Das angeschlagene finnische Handyunternehmen macht seinen Firmensitz am Rande der Hauptstadt Helsinki zu Geld.

Seit fünf Quartalen im Minus: Nokias Firmenzentrale in Espoo (Bild) wird verkauft.
Seit fünf Quartalen im Minus: Nokias Firmenzentrale in Espoo (Bild) wird verkauft.
Keystone

Das Traditionsunternehmen Nokia macht die Zentrale in Espoo zu Geld. Nokia verkaufe das in den 90er-Jahren aus Glas und Stahl erbaute Nokia Haus am Meer in der Nähe von Helsinki, teilte das Unternehmen am Dienstag mit.

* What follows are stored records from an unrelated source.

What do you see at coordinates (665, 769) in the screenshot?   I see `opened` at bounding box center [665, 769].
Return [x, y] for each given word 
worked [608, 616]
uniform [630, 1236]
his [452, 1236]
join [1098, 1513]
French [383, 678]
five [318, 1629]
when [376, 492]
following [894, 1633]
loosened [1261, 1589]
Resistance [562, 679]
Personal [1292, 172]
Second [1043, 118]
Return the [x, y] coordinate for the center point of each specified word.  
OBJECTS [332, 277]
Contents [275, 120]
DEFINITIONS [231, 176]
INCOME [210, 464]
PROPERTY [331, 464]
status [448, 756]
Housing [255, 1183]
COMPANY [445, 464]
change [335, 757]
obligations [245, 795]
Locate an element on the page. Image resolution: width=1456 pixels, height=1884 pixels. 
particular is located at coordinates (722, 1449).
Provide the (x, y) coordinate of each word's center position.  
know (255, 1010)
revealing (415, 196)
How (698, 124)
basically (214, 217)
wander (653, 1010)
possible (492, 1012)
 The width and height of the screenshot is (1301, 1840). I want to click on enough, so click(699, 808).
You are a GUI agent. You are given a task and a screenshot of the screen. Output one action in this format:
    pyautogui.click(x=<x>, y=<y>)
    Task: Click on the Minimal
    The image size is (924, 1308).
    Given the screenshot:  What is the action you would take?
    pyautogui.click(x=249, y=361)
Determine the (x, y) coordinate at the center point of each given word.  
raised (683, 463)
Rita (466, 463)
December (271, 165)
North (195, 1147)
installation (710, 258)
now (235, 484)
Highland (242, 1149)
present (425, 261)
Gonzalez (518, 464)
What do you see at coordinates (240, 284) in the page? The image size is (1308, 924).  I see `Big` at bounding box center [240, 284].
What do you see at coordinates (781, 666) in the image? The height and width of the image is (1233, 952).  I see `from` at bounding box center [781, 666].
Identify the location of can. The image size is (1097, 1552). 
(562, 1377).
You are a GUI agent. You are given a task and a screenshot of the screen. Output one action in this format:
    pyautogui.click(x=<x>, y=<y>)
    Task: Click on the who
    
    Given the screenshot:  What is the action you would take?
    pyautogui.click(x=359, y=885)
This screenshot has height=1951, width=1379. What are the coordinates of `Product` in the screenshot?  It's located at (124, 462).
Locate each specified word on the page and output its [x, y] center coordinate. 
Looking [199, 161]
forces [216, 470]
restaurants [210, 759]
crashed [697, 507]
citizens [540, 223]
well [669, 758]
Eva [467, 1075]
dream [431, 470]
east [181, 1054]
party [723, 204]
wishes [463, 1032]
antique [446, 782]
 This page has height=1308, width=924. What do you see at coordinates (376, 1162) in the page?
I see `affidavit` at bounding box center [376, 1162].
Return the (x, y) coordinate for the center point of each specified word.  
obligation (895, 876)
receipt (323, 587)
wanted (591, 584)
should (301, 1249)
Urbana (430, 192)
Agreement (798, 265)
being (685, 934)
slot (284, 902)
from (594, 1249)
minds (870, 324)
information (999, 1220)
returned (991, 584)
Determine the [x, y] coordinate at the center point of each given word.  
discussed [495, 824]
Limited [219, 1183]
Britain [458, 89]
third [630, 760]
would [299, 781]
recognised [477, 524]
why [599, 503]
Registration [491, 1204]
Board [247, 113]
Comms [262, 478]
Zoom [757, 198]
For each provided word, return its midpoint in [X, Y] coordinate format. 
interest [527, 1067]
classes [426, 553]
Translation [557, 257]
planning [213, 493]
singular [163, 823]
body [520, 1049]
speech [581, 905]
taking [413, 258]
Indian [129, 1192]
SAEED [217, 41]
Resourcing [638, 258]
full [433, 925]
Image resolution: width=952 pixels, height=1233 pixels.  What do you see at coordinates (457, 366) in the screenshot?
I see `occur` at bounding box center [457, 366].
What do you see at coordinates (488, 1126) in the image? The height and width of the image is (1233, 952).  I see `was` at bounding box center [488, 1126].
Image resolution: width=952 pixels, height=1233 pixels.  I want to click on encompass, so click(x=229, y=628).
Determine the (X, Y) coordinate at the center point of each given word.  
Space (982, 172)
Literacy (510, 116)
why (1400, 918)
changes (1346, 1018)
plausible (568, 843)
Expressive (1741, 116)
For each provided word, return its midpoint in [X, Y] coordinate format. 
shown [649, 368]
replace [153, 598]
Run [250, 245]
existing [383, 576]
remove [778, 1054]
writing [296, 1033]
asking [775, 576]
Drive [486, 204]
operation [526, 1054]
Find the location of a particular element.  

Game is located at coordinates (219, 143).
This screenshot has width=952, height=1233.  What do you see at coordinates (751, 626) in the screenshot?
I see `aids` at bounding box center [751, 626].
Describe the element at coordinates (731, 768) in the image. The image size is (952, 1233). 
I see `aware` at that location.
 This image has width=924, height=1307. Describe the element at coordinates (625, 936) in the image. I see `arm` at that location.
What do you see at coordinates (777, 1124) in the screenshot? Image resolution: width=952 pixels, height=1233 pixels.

«Natürlich werden wir weiterhin in dem Gebäude arbeiten», erklärte Finanzchef Timo Ihamuotila: Nokia least das Gebäude und zahlt an den neuen Eigentümer künftig feste Leasingraten. Nokia erklärte, der Besitz von Immobilien gehöre nicht zum Kerngeschäft, und bei einer sich bietenden günstigen Gelegenheit sei der Konzern immer bereit, sich von «strategisch nicht wichtigem» Besitz zu trennen.

Krise ohne Ende

Nokia steckt seit fünf Quartalen im Minus. Der Konzern, der den Handymarkt mehr als ein Jahrzehnt lang dominierte und bis zum Frühjahr 2011 der grösste Handyhersteller weltweit war, hatte die Entwicklung der Smartphones zunächst verschlafen und liegt heute weit hinter der Konkurrenz zurück. Nokia hat eine radikal neue Strategie angekündigt und ging unter anderem eine Partnerschaft mit Microsoft ein.